### TEXTABSCHNITT
□ □ □ □ □

Eine Obliegenheit der Antragsgegnerin, von sich aus dieses Thema anzusprechen und den stattgefundenen Mehrverkehr ungefragt zu offenbaren, bestand unter diesen Umständen nicht. Dabei kommt es nicht darauf an, ob die Antragstellerin tatsächlich der Auffassung war, nur der Antragsteller komme als Vater des Kindes in Betracht. Der insoweit beweisbelastete Antragsteller vermochte den Senat jedenfalls nicht davon zu überzeugen, dass er auf Grund des Schweigens der Antragsgegnerin zur Überzeugung gelangte, als Vater des Kindes komme nur er in Betracht. Ein Grund für die Aufhebung der Ehe gem. § 1314 Abs. 2 Nr. 3 BGB besteht somit nicht.

Die Kostenentscheidung für das Berufungsverfahren ergibt sich aus § 97 Abs. 1 ZPO. Weil das Rechtsmittel des Antragstellers keinen Erfolg hat, ist eine Kostenaufhebung in zweiter Instanz nach § 93a Abs. 1 Satz 1 nicht angezeigt.

Die Zulassung der Revision beruht auf § 543 Abs. 2 Nr. 2 ZPO. Sie ist zur Sicherung einer einheitlichen Rechtsprechung bei der Anwendung von § 1314 BGB angezeigt.

□ □ □ □ □

### AUSGANGSDATEN
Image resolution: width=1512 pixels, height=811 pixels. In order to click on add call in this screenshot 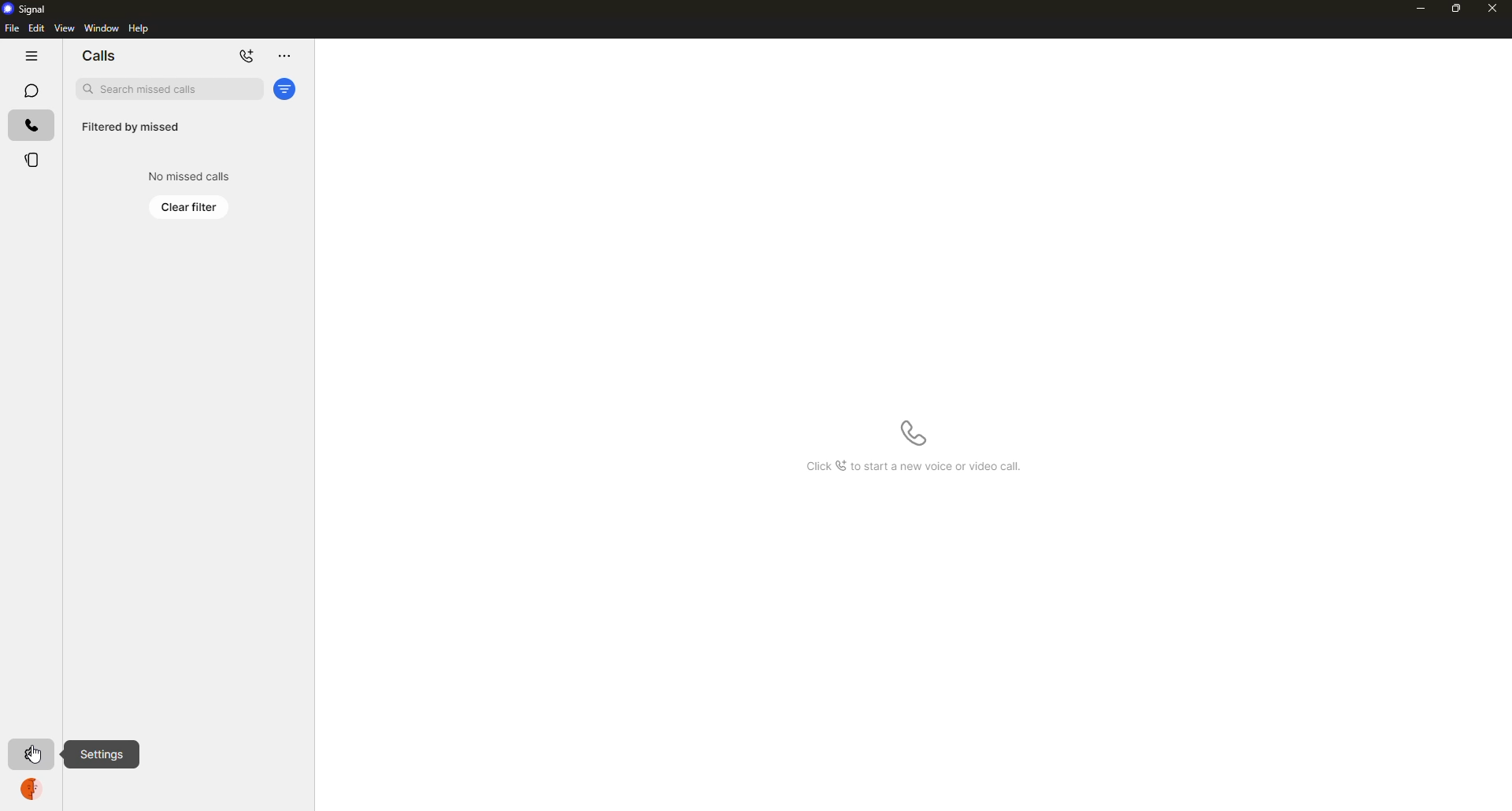, I will do `click(247, 57)`.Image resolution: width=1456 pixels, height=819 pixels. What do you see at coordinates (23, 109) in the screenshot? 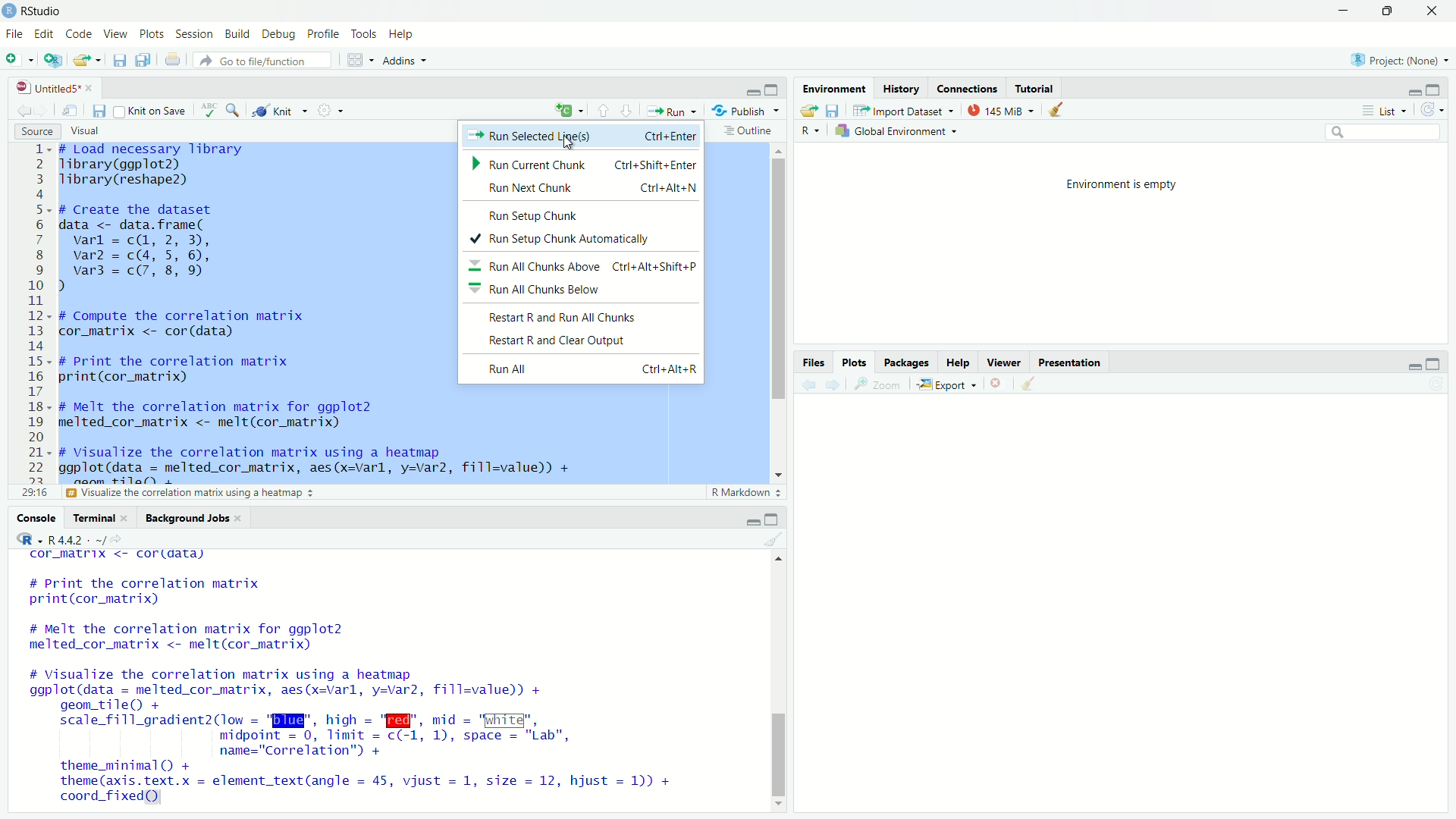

□ □ □ □ □

Fasse den Textabschnitt in genau zwei Sätzen zusammen.

### ENDERGEBNIS
Die Antragsgegnerin musste den Mehrverkehr nicht ungefragt offenbaren, und der Antragsteller konnte den Senat nicht davon überzeugen, dass er wegen ihres Schweigens glaubte, nur er komme als Vater in Betracht, sodass kein Grund für die Aufhebung der Ehe nach § 1314 Abs. 2 Nr. 3 BGB besteht. Da sein Rechtsmittel keinen Erfolg hat, ergibt sich die Kostenentscheidung aus § 97 Abs. 1 ZPO, und die Revision wird zur Sicherung einer einheitlichen Rechtsprechung bei der Anwendung von § 1314 BGB zugelassen.